* _PROBLEM DESCRIPTION_: In this data, count the lines in which "agent" appears and give only that number.

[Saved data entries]
[Start of section]

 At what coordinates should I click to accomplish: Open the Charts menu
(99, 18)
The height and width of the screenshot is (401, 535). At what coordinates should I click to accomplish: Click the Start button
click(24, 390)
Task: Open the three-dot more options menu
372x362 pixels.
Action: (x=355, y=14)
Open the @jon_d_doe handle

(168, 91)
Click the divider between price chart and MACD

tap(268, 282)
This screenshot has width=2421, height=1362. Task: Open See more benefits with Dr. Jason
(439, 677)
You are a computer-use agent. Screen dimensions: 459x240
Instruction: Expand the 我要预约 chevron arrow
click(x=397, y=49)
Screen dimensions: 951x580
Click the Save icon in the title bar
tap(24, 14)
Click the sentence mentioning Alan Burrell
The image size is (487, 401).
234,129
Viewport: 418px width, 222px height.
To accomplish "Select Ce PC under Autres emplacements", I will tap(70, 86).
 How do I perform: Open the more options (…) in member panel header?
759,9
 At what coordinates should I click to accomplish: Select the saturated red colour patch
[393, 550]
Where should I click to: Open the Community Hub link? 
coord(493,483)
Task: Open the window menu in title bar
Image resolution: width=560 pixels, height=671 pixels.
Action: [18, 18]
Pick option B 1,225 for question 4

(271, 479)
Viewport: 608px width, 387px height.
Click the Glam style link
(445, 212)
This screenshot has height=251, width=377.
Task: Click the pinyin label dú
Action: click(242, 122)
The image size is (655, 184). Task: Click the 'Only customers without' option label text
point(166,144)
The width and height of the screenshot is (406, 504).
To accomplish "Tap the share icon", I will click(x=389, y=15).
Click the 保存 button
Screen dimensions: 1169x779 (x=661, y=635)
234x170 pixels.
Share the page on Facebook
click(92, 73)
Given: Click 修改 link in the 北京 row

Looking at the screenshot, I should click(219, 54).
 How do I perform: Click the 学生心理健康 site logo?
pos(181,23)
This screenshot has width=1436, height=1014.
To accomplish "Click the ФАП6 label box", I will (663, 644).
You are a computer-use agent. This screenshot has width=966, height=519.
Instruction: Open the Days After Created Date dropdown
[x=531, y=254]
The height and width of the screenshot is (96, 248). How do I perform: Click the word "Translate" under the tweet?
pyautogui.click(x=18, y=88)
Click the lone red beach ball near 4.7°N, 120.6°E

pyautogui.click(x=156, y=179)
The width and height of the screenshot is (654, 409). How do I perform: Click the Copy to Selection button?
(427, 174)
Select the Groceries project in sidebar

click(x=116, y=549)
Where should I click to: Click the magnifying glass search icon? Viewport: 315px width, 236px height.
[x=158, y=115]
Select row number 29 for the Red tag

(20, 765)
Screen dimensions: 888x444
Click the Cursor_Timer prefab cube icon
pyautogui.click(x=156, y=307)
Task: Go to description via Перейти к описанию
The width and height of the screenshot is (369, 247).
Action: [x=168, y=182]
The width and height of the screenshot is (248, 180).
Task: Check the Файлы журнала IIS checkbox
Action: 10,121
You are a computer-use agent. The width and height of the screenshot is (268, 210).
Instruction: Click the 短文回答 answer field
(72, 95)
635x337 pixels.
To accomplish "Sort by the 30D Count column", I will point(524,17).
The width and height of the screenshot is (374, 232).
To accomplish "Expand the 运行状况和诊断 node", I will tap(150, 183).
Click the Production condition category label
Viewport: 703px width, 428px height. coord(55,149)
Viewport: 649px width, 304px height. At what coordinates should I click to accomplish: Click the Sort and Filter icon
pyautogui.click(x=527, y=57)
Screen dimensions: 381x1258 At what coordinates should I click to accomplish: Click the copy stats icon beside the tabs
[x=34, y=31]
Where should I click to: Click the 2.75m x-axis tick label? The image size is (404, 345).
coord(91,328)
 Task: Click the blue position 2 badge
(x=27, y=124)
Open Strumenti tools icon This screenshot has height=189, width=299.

[End of section]

* _RESULT OF THE EXERCISE_: 3